→ **Collection entries**
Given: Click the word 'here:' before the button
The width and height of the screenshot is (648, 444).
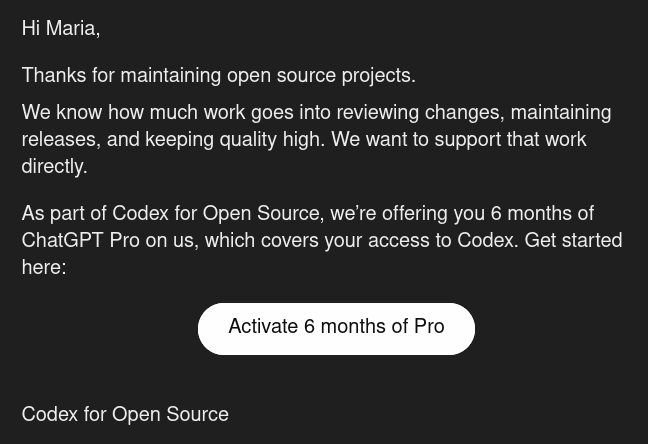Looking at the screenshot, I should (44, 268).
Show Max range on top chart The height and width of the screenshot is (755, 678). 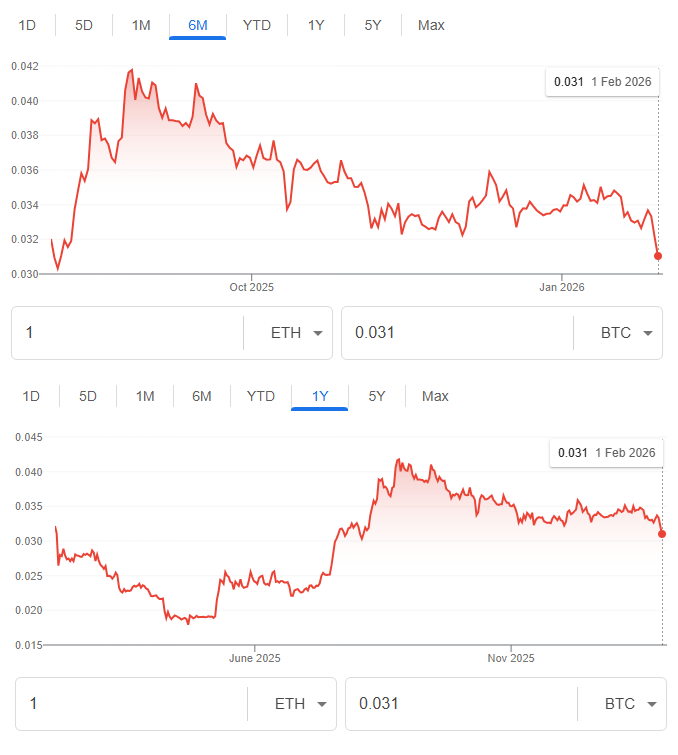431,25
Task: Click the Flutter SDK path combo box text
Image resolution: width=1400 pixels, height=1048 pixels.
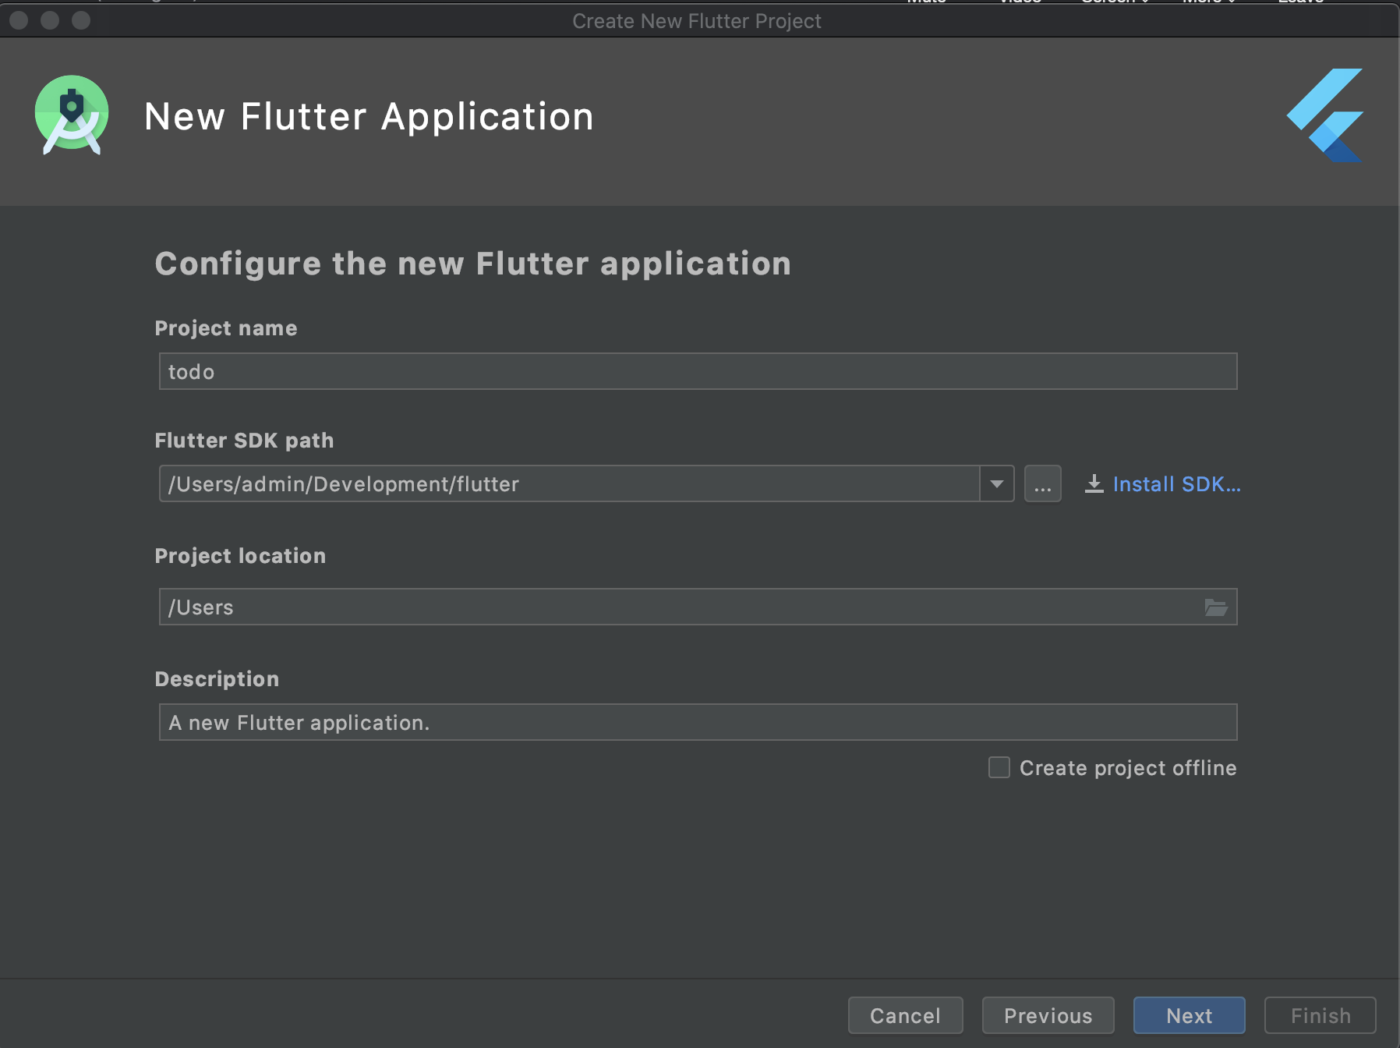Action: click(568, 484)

→ **GIVEN REQUEST**
Starting with the line containing "Task: Click the" and going on through the end of the data, write those lines out again with "combo box" swapped for "dropdown" and nothing else changed. Omit the pictures from your answer.

→ **ANSWER IN FULL**
Task: Click the Flutter SDK path dropdown text
Image resolution: width=1400 pixels, height=1048 pixels.
Action: click(568, 484)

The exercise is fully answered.